__EXTRACTED TEXT__
Seated yoga-style on the floor of her Beverly Hills hotel suite, the
actress who stateside is best known as Jackie Chan's "Supercop"
co-star glows with enthusiasm at the prospect of a Hollywood career.
After more than a decade as one of Hong Kong's pre-eminent action
stars, success in America would be a perfect coda to a career path
characterized by crushing setbacks and triumphant comebacks.
"I literally just go with the flow of my life," the actress says in
impeccable English. "If I look back at the last 12 years in Hong Kong,
nothing went as planned--because I never planned anything to begin
with."
Trained as a dancer since childhood, Khan saw her hopes for a career
in dance come to an abrupt halt when she was sidelined by a ballet
injury during postgraduate studies at London's Royal Academy of Dance.
Returning to her native Malaysia, she discovered that her mother had
enrolled her in a beauty pageant and reluctantly followed through.
Several months later, she was crowned 1983's Miss Malaysia.
As part of her subsequent celebrity chores, Khan was invited to Hong
Kong to appear in a TV commercial with Jackie Chan. Impressed by her
talent, director Po Chi-Leung arranged for a contract with D&B Films,
and Khan made her entry into the chaotic, hazardous world of Hong Kong
action filmmaking.
"As a dancer, you have to be disciplined and very dedicated," she
says. "You have to learn to live with a lot of pain and injuries, much
like martial artists do. Because athletics had always been in my
blood, when they suggested action movies it just seemed natural."
The next seven years, however, proved anything but natural. After four
years and five films (a meager output by Hong Kong standards) Khan
announced her impending marriage and retirement. But the marriage
failed and she returned to films three years later with "Supercop."
Four years after that, "Supercop" was finally released in the U.S. by
Miramax.

__COLLECTED DATA__
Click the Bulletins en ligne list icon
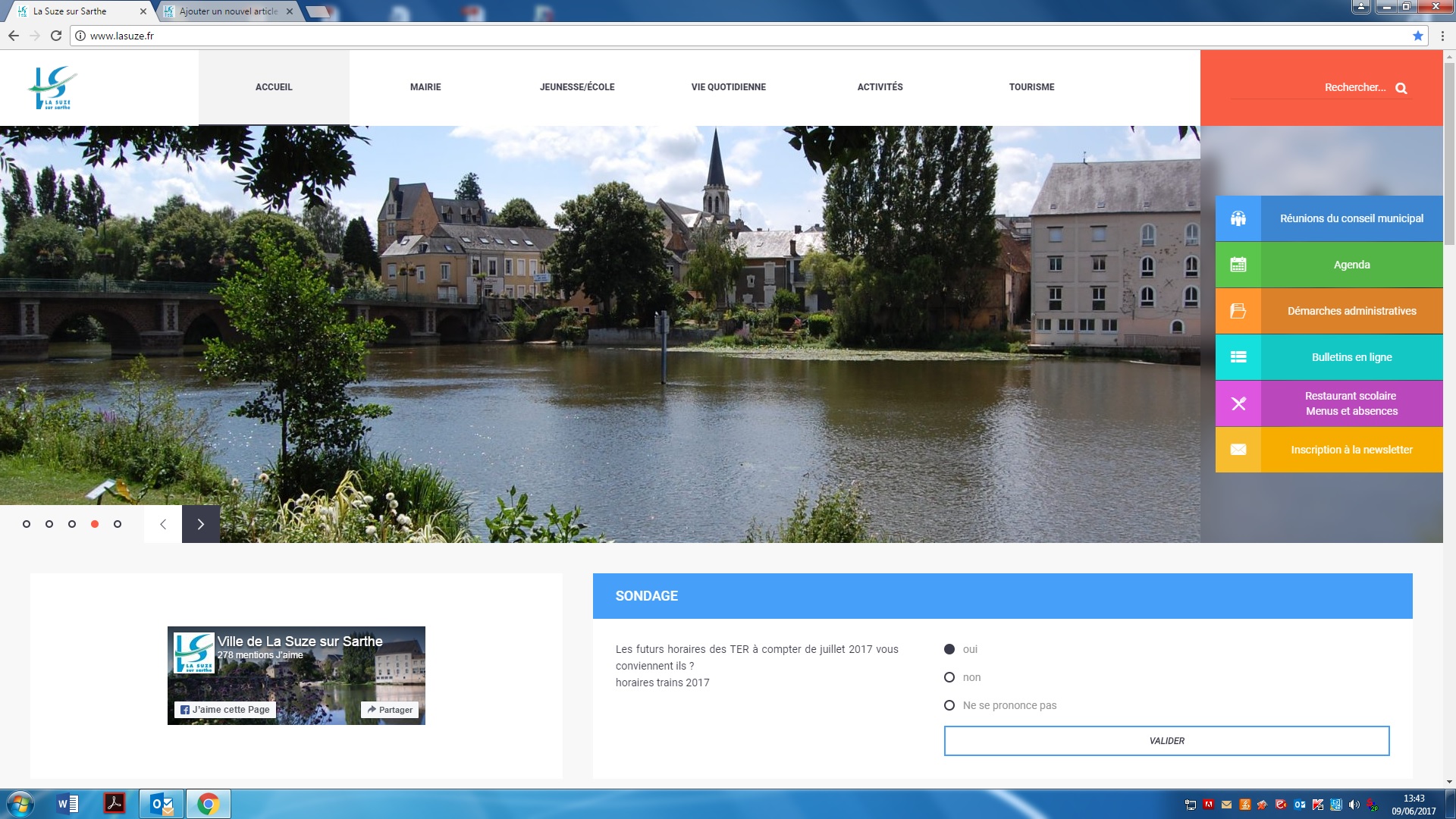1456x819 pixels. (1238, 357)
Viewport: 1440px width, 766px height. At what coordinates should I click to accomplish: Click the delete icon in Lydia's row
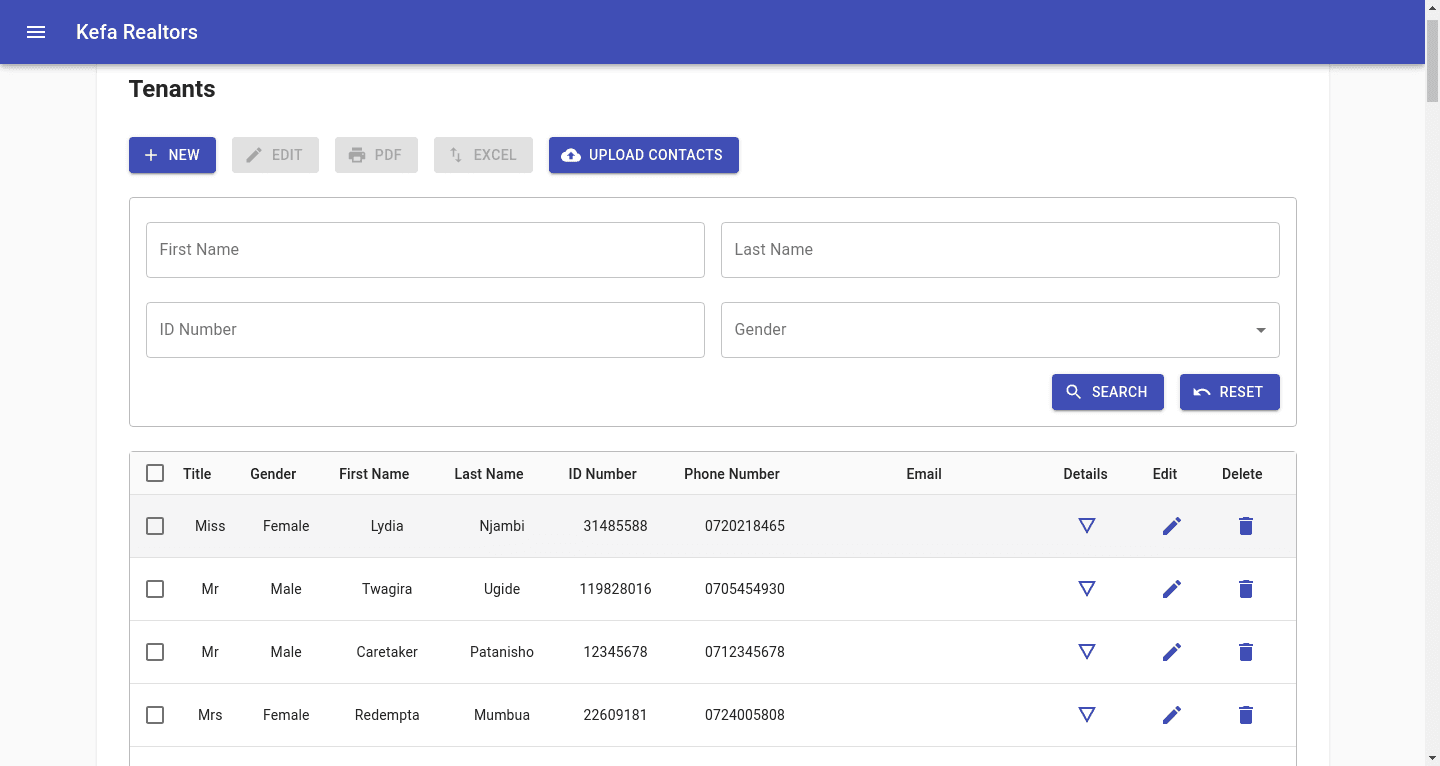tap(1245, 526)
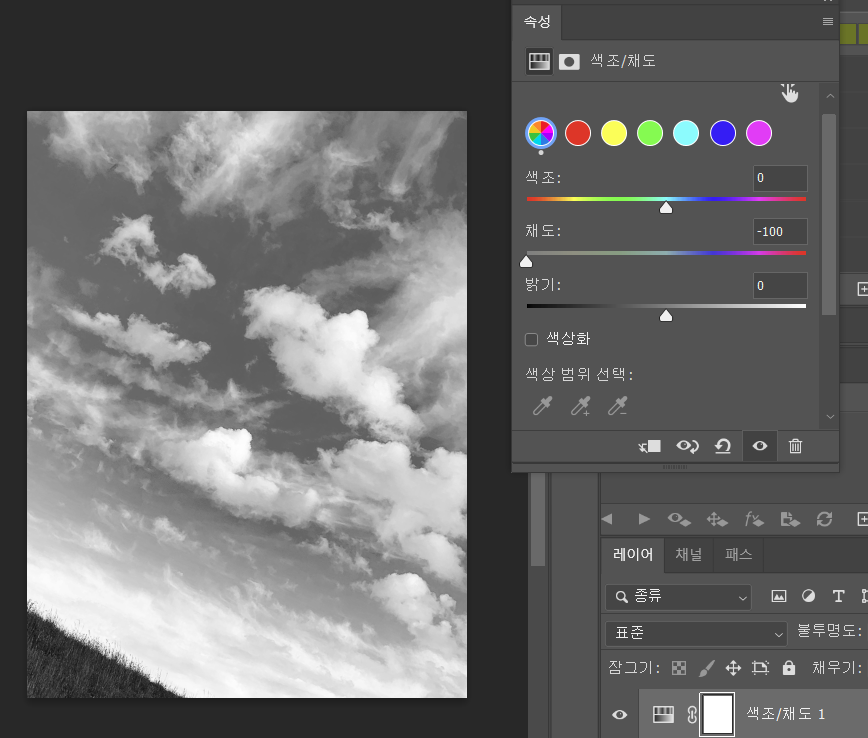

__WRITTEN EXERCISE__
Please answer from the actress profile above: in which year was Khan crowned Miss Malaysia?

__SOLVED PROBLEM__
1983